ASSIGNMENT ->
Read the data that follows. Then repeat it exactly.

*** Begin section ***

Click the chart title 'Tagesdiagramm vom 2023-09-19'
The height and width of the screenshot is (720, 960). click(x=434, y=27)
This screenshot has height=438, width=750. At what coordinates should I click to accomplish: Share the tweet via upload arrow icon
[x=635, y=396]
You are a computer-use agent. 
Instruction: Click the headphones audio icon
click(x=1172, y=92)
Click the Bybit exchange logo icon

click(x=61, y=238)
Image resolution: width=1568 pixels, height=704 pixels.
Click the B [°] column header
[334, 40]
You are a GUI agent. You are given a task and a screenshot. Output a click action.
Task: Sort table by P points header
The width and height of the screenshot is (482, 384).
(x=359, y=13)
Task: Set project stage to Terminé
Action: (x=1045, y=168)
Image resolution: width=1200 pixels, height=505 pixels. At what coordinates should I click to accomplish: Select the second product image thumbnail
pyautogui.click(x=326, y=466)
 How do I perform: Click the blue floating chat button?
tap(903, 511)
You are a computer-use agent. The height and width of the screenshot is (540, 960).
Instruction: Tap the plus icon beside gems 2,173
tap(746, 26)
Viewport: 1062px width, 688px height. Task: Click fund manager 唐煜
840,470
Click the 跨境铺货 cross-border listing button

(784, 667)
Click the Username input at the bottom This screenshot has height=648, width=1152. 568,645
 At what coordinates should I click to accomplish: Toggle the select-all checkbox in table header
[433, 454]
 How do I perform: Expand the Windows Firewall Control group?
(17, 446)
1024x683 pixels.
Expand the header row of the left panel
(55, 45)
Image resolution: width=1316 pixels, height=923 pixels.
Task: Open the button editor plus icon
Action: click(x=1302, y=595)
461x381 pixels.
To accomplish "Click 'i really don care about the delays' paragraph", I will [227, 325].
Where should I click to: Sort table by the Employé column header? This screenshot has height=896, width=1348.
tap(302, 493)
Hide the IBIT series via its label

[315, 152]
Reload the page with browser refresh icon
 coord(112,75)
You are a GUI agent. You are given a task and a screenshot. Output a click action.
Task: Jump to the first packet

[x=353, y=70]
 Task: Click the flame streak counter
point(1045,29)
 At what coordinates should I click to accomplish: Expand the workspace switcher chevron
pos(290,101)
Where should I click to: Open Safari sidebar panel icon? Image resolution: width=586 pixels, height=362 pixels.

*** End section ***

TASK RESPONSE ->
Click the chart title 'Tagesdiagramm vom 2023-09-19'
The height and width of the screenshot is (720, 960). click(x=434, y=27)
This screenshot has height=438, width=750. At what coordinates should I click to accomplish: Share the tweet via upload arrow icon
[x=635, y=396]
You are a computer-use agent. 
Instruction: Click the headphones audio icon
click(x=1172, y=92)
Click the Bybit exchange logo icon

click(x=61, y=238)
Image resolution: width=1568 pixels, height=704 pixels.
Click the B [°] column header
[334, 40]
You are a GUI agent. You are given a task and a screenshot. Output a click action.
Task: Sort table by P points header
The width and height of the screenshot is (482, 384).
(x=359, y=13)
Task: Set project stage to Terminé
Action: (x=1045, y=168)
Image resolution: width=1200 pixels, height=505 pixels. At what coordinates should I click to accomplish: Select the second product image thumbnail
pyautogui.click(x=326, y=466)
 How do I perform: Click the blue floating chat button?
tap(903, 511)
You are a computer-use agent. The height and width of the screenshot is (540, 960).
Instruction: Tap the plus icon beside gems 2,173
tap(746, 26)
Viewport: 1062px width, 688px height. Task: Click fund manager 唐煜
840,470
Click the 跨境铺货 cross-border listing button

(784, 667)
Click the Username input at the bottom This screenshot has height=648, width=1152. 568,645
 At what coordinates should I click to accomplish: Toggle the select-all checkbox in table header
[433, 454]
 How do I perform: Expand the Windows Firewall Control group?
(17, 446)
1024x683 pixels.
Expand the header row of the left panel
(55, 45)
Image resolution: width=1316 pixels, height=923 pixels.
Task: Open the button editor plus icon
Action: click(x=1302, y=595)
461x381 pixels.
To accomplish "Click 'i really don care about the delays' paragraph", I will [227, 325].
Where should I click to: Sort table by the Employé column header? This screenshot has height=896, width=1348.
tap(302, 493)
Hide the IBIT series via its label

[315, 152]
Reload the page with browser refresh icon
 coord(112,75)
You are a GUI agent. You are given a task and a screenshot. Output a click action.
Task: Jump to the first packet

[x=353, y=70]
 Task: Click the flame streak counter
point(1045,29)
 At what coordinates should I click to accomplish: Expand the workspace switcher chevron
pos(290,101)
Where should I click to: Open Safari sidebar panel icon? Image resolution: width=586 pixels, height=362 pixels.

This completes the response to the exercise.